Other tools worth considering alongside these three
If you're building a content stack for 2026, a few other tools are worth knowing about:
Surfer SEO remains one of the strongest on-page optimization tools for Google SEO, with a more mature feature set than GrowthBar for content scoring.

MarketMuse takes a more strategic approach to content planning, helping you identify topical authority gaps rather than just optimizing individual pages.

Clearscope is the cleanest, most focused content optimization tool in the category -- no bloat, just solid keyword and semantic analysis for writers who want to stay in flow.

For AI visibility specifically, Writesonic has been expanding its GEO features, and SE Ranking has added AI search monitoring to its traditional rank tracking platform.

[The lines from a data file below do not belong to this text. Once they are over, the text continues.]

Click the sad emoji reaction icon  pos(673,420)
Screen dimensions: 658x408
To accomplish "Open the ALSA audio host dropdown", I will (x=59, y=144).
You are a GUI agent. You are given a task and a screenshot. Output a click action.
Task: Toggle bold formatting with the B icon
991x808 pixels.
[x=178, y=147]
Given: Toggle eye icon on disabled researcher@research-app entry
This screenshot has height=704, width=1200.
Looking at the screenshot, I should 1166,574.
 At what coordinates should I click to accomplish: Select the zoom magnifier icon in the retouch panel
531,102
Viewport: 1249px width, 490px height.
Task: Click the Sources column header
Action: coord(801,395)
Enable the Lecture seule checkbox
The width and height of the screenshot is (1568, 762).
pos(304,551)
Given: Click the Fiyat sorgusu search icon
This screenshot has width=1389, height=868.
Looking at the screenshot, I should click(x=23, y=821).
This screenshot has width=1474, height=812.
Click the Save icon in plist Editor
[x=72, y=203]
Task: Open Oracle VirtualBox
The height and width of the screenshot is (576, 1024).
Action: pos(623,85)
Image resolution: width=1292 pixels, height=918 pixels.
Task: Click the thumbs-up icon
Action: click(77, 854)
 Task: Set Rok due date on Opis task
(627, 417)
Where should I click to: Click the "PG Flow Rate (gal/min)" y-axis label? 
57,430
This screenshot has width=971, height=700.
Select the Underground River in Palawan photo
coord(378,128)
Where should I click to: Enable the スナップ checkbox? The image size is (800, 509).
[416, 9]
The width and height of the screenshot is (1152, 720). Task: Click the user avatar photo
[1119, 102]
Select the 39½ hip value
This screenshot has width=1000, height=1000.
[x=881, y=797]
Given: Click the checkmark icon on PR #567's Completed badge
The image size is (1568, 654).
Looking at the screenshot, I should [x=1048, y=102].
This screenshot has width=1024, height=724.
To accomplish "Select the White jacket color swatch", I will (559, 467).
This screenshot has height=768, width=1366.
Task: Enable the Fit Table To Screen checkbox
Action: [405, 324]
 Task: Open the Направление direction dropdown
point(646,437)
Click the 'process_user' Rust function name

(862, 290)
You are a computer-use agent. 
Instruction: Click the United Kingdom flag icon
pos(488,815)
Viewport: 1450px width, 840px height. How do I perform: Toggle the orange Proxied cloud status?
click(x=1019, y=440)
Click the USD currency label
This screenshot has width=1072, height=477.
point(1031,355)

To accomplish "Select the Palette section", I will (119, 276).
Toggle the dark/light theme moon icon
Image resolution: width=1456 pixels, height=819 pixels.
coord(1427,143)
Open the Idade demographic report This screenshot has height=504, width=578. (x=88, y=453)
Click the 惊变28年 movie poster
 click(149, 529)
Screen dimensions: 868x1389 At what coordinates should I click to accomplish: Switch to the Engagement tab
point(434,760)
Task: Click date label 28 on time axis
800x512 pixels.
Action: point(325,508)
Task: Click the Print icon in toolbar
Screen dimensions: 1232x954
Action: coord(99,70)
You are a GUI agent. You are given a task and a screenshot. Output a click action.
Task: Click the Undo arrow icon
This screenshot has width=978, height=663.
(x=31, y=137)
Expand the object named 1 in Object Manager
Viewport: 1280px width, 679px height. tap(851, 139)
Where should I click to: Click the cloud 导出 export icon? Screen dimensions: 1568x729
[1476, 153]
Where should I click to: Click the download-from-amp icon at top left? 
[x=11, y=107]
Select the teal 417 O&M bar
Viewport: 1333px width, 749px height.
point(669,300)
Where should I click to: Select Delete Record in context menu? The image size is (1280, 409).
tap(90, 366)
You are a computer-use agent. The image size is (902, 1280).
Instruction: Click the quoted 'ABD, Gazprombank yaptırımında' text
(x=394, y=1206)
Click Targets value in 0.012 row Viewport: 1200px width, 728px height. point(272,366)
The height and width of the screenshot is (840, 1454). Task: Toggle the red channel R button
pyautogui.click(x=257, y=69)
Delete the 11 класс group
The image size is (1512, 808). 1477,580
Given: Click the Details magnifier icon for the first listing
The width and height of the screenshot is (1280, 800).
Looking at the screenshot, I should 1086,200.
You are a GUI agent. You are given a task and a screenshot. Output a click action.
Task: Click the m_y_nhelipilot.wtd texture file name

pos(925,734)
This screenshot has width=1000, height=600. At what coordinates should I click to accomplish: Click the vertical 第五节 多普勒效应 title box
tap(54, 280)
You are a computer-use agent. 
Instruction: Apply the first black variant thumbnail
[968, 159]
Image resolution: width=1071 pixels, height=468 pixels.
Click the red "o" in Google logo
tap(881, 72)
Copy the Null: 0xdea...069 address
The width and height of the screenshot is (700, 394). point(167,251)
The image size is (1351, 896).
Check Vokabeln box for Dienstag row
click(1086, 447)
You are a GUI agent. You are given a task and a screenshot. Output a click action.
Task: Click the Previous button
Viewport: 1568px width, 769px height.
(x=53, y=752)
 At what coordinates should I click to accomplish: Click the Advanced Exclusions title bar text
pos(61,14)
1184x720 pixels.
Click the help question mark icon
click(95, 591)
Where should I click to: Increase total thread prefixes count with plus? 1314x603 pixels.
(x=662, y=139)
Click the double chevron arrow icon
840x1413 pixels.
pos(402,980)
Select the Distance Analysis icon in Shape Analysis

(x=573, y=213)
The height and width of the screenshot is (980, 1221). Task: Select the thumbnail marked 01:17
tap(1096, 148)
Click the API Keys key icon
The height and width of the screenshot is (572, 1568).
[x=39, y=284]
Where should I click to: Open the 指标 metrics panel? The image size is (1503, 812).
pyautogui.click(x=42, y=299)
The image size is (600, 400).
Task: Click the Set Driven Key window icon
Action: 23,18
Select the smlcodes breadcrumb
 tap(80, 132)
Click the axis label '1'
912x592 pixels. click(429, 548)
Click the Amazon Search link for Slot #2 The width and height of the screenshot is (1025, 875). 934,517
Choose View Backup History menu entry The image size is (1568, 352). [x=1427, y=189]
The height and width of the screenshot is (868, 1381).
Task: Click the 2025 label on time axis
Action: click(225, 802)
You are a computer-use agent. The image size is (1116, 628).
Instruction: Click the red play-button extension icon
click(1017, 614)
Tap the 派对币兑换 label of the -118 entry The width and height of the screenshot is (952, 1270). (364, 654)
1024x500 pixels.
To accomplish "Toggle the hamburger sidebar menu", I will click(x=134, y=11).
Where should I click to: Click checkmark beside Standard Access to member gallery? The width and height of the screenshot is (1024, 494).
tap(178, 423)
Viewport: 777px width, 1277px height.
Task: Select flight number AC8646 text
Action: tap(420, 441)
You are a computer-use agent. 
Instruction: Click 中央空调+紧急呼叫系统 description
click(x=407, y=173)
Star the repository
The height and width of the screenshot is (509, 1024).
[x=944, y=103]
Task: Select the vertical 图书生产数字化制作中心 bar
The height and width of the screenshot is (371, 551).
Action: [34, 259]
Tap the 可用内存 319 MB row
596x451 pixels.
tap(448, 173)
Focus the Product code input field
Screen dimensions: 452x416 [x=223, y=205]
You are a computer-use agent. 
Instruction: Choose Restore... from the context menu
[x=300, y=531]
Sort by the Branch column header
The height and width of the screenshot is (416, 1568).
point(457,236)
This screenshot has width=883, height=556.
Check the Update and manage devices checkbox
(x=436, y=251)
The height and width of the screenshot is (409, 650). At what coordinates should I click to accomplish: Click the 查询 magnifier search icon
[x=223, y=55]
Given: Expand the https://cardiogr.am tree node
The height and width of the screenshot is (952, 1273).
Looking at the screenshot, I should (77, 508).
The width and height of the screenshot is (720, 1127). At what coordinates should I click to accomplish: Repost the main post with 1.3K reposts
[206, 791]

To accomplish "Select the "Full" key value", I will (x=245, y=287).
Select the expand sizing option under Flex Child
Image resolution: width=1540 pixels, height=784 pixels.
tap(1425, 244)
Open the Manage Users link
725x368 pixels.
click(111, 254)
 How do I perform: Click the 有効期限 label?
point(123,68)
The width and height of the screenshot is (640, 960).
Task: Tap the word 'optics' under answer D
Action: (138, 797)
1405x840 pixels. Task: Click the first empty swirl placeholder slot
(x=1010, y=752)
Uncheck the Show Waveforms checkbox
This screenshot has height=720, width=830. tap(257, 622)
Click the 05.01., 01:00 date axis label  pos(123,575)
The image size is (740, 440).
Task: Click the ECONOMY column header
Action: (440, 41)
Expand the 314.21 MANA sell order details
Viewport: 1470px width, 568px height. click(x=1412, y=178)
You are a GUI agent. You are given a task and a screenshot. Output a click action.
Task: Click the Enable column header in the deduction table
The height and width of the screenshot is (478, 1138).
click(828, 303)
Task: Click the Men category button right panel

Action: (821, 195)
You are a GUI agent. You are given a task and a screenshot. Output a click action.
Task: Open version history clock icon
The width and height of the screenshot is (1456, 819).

What to actually do with this information
If you're choosing between GrowthBar, Frase, and Outranking today, the decision comes down to what you're optimizing for:
- Primarily Google rankings, fast output, small team: GrowthBar
- Google rankings plus early AI visibility investment: Frase (new version)
- Structured content workflows, larger team, CMS-heavy: Outranking
But if AI citation visibility is a serious business priority -- and for most brands it should be by now -- none of these three tools is sufficient on its own. You need to know which prompts your customers are using, which AI models are citing your competitors but not you, and what content you need to create to close that gap. That's a different kind of tool.
The content creation layer and the AI visibility layer are converging, but they haven't merged yet. The smartest content teams in 2026 are running both: a content production tool for output, and a GEO platform for measurement and optimization. Treating them as the same thing is how you end up publishing a lot of content that nobody -- human or AI -- ever finds.